您可以添加或删除包含数十种信息类型的列，从转录本长度到与该转录本相关的基因名称。SeqMan Ultra 的综合用户指南包含每个可用列的描述。单击相应的列标题，按任何数据类型的字母数字顺序对表格进行排序。系统会自动应用颜色，以便更容易看到具有相同质量的转录本分组（图 7）。

图 7.SeqMan Ultra 转录组视图中已识别的转录本。

请注意，如果您稍后再次进行分析，新转录本和已识别转录本的数量将发生变化。这是因为转录组注释数据库 (TAD) 会随着新转录本的添加而增长。这意味着特定生物体的“已识别”转录本的数量将增加，“新”转录本的数量将减少。

SeqMan NGen从头转录组工作流程的基准

DNASTAR 的从头转录组组装自动注释方法可生成许多已识别的转录本，甚至许多非模式生物也是如此。表 1显示了此工作流程的基准。使用 Lasergene Genomics 版本 17.3 所需的组装时间约为使用 SeqMan NGen 先前版本组装这些组所需的时间的一半。

表 1.使用 Lasergene Genomics 17.3 的SeqMan NGen从头转录组组装工作流程的基准。

黄色行显示了人类数据的两个基准。一个数据集的平均读取长度是另一个数据集的 2.98 倍。较长读取的数据集的平均转录本长度是较短读取的平均转录本长度的 2.29 倍。

分析基因表达

如果您使用转录组数据来识别差异基因表达，筛选大量数据可能会很麻烦。如果您研究的是非模式生物，那么缺乏可用的参考序列会使使用典型软件解决方案的工作流程变得极其困难甚至不可能。

但有了 Lasergene Genomics，无论你研究的是哪种生物，基因表达分析都变得非常简单。

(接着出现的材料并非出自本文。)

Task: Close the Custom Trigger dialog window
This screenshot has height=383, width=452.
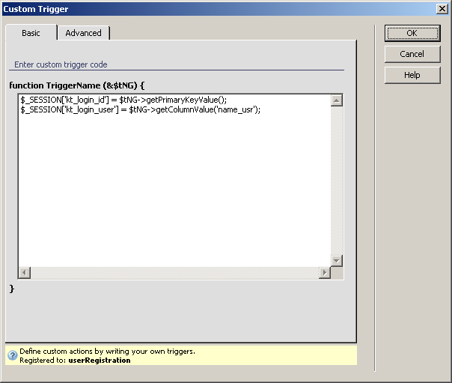Action: coord(442,9)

在完成上述从头转录组组装后，只需再进行两个步骤。

首先，使用 SeqMan NGen 遵循模板化的 RNA-Seq 组装工作流程（图 8）。

图 8 . 模板化的 RNA-Seq 工作流程在 SeqMan NGen 的“工作流程”屏幕上的位置。

当提示添加样本序列时，上传您用于创建从头转录组组装的相同数据集。当提示添加参考序列时，单击添加文件夹并上传从头转录组组装的 .fasta 输出。您可以选择使用完全注释的已识别转录本、新转录本或两者（图 9）。

图 9.指定在 RNA-Seq 组装中使用哪些转录本作为参考。

如果您在 SeqMan Ultra 进行分析时导出了转录本子集，您也可以通过单击“添加”并添加导出的 .fas 文件来使用它们。

其次，在 ArrayStar 中打开结果，量化本项目中使用的转录本的相对丰度并分析基因表达。按照上述步骤操作意味着与转录本相关的基因名称可以自动显示在 ArrayStar 中。ArrayStar 的高级过滤工具、强大的统计分析和丰富的图形视图可让您轻松分离感兴趣的基因组并确定其生物学意义和本体论。

在下面的例子中，非模式生物的转录组数据用于识别实验中上调的基因。首先，基因表按其 log2 倍数变化列排序，以便“诱导”实验中上调的基因出现在表格顶部。然后勾选 11 个上调最多的基因旁边的框，使它们在相关散点图中显示为白点（图 10）。这些基因可以保存为一组以供进一步分析。

图 10 . 在“诱导”实验中选取上调最多的基因（白色）后的 ArrayStar 散点图。